### EXERCISES TO COMPLETE
[a] From the MongoDB deployment excerpt, write out the passage from "3. Run the YCSB" to "read all fields." word for word.
[b] Translate this sentence from the MongoDB deployment excerpt into Spanish: "Its workloads are used in various comparative studies of NoSQL databases."
[c] Based on the MongoDB deployment excerpt, state whether each statement agrees with it. Answer yes or no and quote the deciding words. (i) Configuration 3 sets FTT to 0. (ii) Workload B is a 50/50 mix of reads and writes. (iii) Configuration 2 allows one physical failure without loss of database integrity.

### EXCERPTED PASSAGE

# # # # # # #

MongoDB Configuration 1 Layout

Figure 7. MongoDB Configuration 1 Layout

Configuration 2

This configuration is high protection oriented. Unlike configuration 1, for every replica set, we have one secondary and one arbiter configured. We use the default number of FTT (=1) so that the database can also be protected by vSAN. This configuration will provide double protections (replica set and vSAN) since every data has four copies. Under this configuration, MongoDB node corruption is allowed, and one physical failure is permitted without losing database integrity and accessibility. See Figure 7 for the detailed data distribution and the configuration example of the disk of Configuration 2.

MongoDB Configuration 2 Layout

Figure 8.  MongoDB Configuration 2 Layout

Configuration 3

This configuration aims at application-level protection only without tradeoff of the mirroring write of vSAN and the double sized space consumption. For every replica set, we have one secondary, and one arbiter configured, similar to Configuration 2. However, we change the default number of FTT =1 to FTT=0 so that the mirroring write to the write buffer and double space consumption are eliminated. Under this configuration, MongoDB node corruption on one node is allowed, but no physical host failure is permitted because there is possible data loss. See Figure 8 for the detailed data distribution and the configuration example of the disk of Configuration 3.

MongoDB Configuration 3 Layout

Figure 9. MongoDB Configuration 3 Layout

Test Tools and Settings

This section describes the test tools and settings used in this solution.

YCSB

YCSB is a popular Java open-source specification, and program suite developed at Yahoo! to compare the relative performance of various NoSQL databases. Its workloads are used in various comparative studies of NoSQL databases. We use YCSB to test the performance of MongoDB running as container service.

We used YCSB workload A and B as summarized below:

  • Workload A (update heavy workload): 50/50% mix of reads/writes
  • Workload B (read mostly workload): 95/5% mix of reads/writes

How to Run Load

Choose a record count (Property ‘recordcount’) to insert into the database that is close to the number of operations you intend to run on it. Choose an appropriate number of threads to generate the desired workload.

To prepare and run YCSB on test client, use the following steps:

  1. Download the latest release of YCSB
    curl -O --location https://github.com/brianfrankcooper/YCSB/releases/download/0.12.0/ycsb-0.12.0.tar.gz
    tar xfvz ycsb-0.12.0.tar.gz
    cd ycsb-0.12.0
  2. Set up a database to benchmark. There is a README file under each binding directory.
  3. Run the YCSB command (take workload A as an example).
    ./bin/ycsb.sh load basic -P workloads/workloada
    ./bin/ycsb.sh run basic -P workloads/workloada

Running Parameters

The following examples show how to run the actual workloads on MongoDB.

./bin/ycsb run MongoDB -s -P workloads/workloadb -p operationcount=50000000 -threads 64 -p MongoDB.url="MongoDB://ip_address_of_node:27017/test?w=1" -p readallfields=true -p requestdistribution=zipfian
  •  thread: we ran the test four times by changing the thread setting with 8, 16, 32, and 64.
  • readallfields: set to true to read all fields.

# # # # # # #

### EXTRACTED INFORMATION

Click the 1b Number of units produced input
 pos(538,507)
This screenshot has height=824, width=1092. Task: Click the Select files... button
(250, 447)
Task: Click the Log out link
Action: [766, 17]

# # # # # # #

### ANSWERS GIVEN
[a]
3. Run the YCSB command (take workload A as an example).
    ./bin/ycsb.sh load basic -P workloads/workloada
    ./bin/ycsb.sh run basic -P workloads/workloada

Running Parameters

The following examples show how to run the actual workloads on MongoDB.

./bin/ycsb run MongoDB -s -P workloads/workloadb -p operationcount=50000000 -threads 64 -p MongoDB.url="MongoDB://ip_address_of_node:27017/test?w=1" -p readallfields=true -p requestdistribution=zipfian
  •  thread: we ran the test four times by changing the thread setting with 8, 16, 32, and 64.
  • readallfields: set to true to read all fields.

[b] Sus cargas de trabajo se utilizan en diversos estudios comparativos de bases de datos NoSQL.

[c]
(i) Yes: "we change the default number of FTT =1 to FTT=0"
(ii) No: "Workload B (read mostly workload): 95/5% mix of reads/writes"
(iii) Yes: "one physical failure is permitted without losing database integrity and accessibility"